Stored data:
══════════════════════════════

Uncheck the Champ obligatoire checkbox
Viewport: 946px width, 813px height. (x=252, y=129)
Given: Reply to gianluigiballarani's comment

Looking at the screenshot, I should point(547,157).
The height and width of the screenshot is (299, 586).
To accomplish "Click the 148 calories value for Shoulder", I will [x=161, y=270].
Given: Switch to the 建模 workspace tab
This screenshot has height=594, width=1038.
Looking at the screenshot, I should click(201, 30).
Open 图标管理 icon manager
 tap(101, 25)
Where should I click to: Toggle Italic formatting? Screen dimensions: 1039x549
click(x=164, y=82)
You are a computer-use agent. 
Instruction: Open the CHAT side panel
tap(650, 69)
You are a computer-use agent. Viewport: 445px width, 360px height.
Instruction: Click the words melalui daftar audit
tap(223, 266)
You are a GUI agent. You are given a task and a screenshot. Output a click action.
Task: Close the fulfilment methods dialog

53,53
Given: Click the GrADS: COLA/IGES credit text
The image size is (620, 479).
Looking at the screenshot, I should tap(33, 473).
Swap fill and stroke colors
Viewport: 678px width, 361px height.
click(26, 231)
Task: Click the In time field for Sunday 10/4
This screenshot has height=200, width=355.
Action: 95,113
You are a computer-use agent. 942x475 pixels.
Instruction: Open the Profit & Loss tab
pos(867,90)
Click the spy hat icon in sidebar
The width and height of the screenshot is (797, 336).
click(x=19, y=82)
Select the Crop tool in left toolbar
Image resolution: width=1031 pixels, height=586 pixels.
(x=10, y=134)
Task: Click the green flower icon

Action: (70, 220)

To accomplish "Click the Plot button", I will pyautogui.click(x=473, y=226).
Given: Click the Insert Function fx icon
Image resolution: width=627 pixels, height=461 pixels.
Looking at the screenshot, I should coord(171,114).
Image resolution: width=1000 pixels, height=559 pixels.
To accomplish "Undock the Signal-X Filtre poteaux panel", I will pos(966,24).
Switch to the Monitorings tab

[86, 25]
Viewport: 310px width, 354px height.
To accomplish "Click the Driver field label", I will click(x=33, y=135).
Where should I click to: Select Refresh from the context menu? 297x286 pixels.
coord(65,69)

══════════════════════════════

* Exercise:
Produce a verbatim copy of the lines from the one holding "You are a computer-use agent. Viewport: 445px" to the final line of the data, and nothing more.

* Reply:
You are a computer-use agent. Viewport: 445px width, 360px height.
Instruction: Click the words melalui daftar audit
tap(223, 266)
You are a GUI agent. You are given a task and a screenshot. Output a click action.
Task: Close the fulfilment methods dialog

53,53
Given: Click the GrADS: COLA/IGES credit text
The image size is (620, 479).
Looking at the screenshot, I should tap(33, 473).
Swap fill and stroke colors
Viewport: 678px width, 361px height.
click(26, 231)
Task: Click the In time field for Sunday 10/4
This screenshot has height=200, width=355.
Action: 95,113
You are a computer-use agent. 942x475 pixels.
Instruction: Open the Profit & Loss tab
pos(867,90)
Click the spy hat icon in sidebar
The width and height of the screenshot is (797, 336).
click(x=19, y=82)
Select the Crop tool in left toolbar
Image resolution: width=1031 pixels, height=586 pixels.
(x=10, y=134)
Task: Click the green flower icon

Action: (70, 220)

To accomplish "Click the Plot button", I will pyautogui.click(x=473, y=226).
Given: Click the Insert Function fx icon
Image resolution: width=627 pixels, height=461 pixels.
Looking at the screenshot, I should coord(171,114).
Image resolution: width=1000 pixels, height=559 pixels.
To accomplish "Undock the Signal-X Filtre poteaux panel", I will pos(966,24).
Switch to the Monitorings tab

[86, 25]
Viewport: 310px width, 354px height.
To accomplish "Click the Driver field label", I will click(x=33, y=135).
Where should I click to: Select Refresh from the context menu? 297x286 pixels.
coord(65,69)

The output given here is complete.